I have never been one of those organized, together, beautiful people. I have ached to be one, almost killed myself trying to pretend to be one.

I gave up. But I am still slightly envious.

If you figure out, how to get those extra fifteen minutes, or the energy to utilize them, feel free send the info my way.

I think you did just great. You made it, and child free. You're great. AND what a fantastic brother!

9/07/2005 02:29:00 AM  
Blogger Andrea W. said...

Thank you all for your kind comments. It's truly helped heal the the wound of humiliation I experienced!

9/07/2005 05:00:00 PM  
Blogger Erin said...

Kristine,

When I envisioned heels with jeans, I was thinking of those spiky heels, that look like anyone who wore them would be tottering around. Loafer heels don't count as heels, at least in my book.

Anyone else?

9/07/2005 08:16:00 PM  
Anonymous Anonymous said...

Wow, once I had the luckiest break. I had a school-related meeting once and ran out of the house thinking I would be spending the evening in the back of an auditorium somewhere.

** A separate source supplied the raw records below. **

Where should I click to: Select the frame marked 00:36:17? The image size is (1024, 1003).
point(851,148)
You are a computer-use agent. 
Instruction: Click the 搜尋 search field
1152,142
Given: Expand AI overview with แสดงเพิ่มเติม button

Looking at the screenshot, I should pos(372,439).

Instead, it turned out to be a very fancy, catered cocktail reception in a local mansion with a presentation in an outdoor canopied tent thing afterward. By total luck, I was dressed vaguely appropriately in a pair of black slacks and button-down shirt instead of jeans and a t-shirt!

9/07/2005 09:36:00 PM  
Anonymous Anonymous said...

Andrea, I loved/hated your post, because your described this phenomenon so accurately, humorously, and colorfully that it recalled the pain I felt on countless times, all through my kids' school years. I'm now an empty nester, and it still happens-- just not as often. I never understood how they did it, or why. Just knew it didn't work for me.

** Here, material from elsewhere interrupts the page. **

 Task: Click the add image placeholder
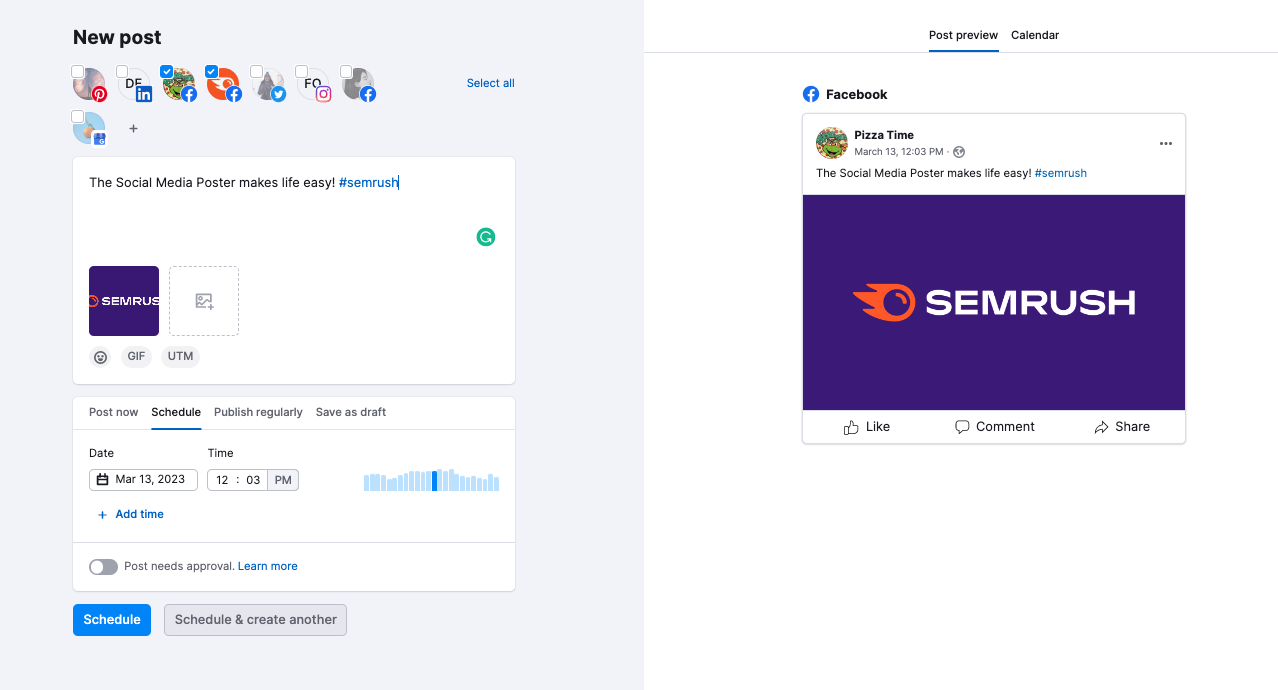coord(204,300)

The most humiliating time, was when I had to take a baby to the doctor first thing in the morning, and just didn't have time to do much getting ready. Comforting myself with the almost always false hope that no one would see me, I walked in to the office to find a girl from my high school that I hadn't seen for years. Back then I had been astounded by her beauty; and there she was, years later, in my doctor's office--looking no less beautiful, and wearing the height of fashion--a stylish tweed blazer with jeans and heels. I wish I'd been above feeling extremely humiliated, but I wasn't!

9/08/2005 09:06:00 AM  
Blogger Andrea W. said...

lol, kristine. I should state that I have no problem with jeans and heals together, just that it was perhaps a bit much for a playgroup at the park in July. And yes, the way it was described to me I pictured more of a spikey look.

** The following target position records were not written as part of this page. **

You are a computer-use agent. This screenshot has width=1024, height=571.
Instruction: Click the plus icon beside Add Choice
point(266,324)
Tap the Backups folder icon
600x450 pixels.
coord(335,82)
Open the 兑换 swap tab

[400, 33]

So, yes you are totally invited to playgroup, just try not to show the rest of us up with your good looks and fashion sense. :)

Claire, you are VERY lucky and must be livin' right. I guess I should feel lukcy for not have walked into something like that in my sloppy get-up.

Jo, I feel your pain. I think the part the bugged me the most was how humiliated I was. Really, what is the big deal, but it was and that was the worst part.

9/08/2005 11:44:00 AM  
Anonymous Anonymous said...

Ange, I've been thinking lately of the truth of the saying that "we wouldn't care so much about what others thought of us if we realized how rarely they did." Our meekness (the most unnatural of virtues) is determined by what audience we play to--if to our vanity as inferred from others' reactions, we are vain and not meek. If we play to ourselves and give honest credit for the good things as well as wholesome criticism about the bad things which brought us to where we are, then we are moving toward being internally secure and even meek. However, on the highest level if we look only to the Lord and feel His love, that's meekness--regarding only what He thinks with all His love and acceptance of us. Meek is better. Actually, meek is best.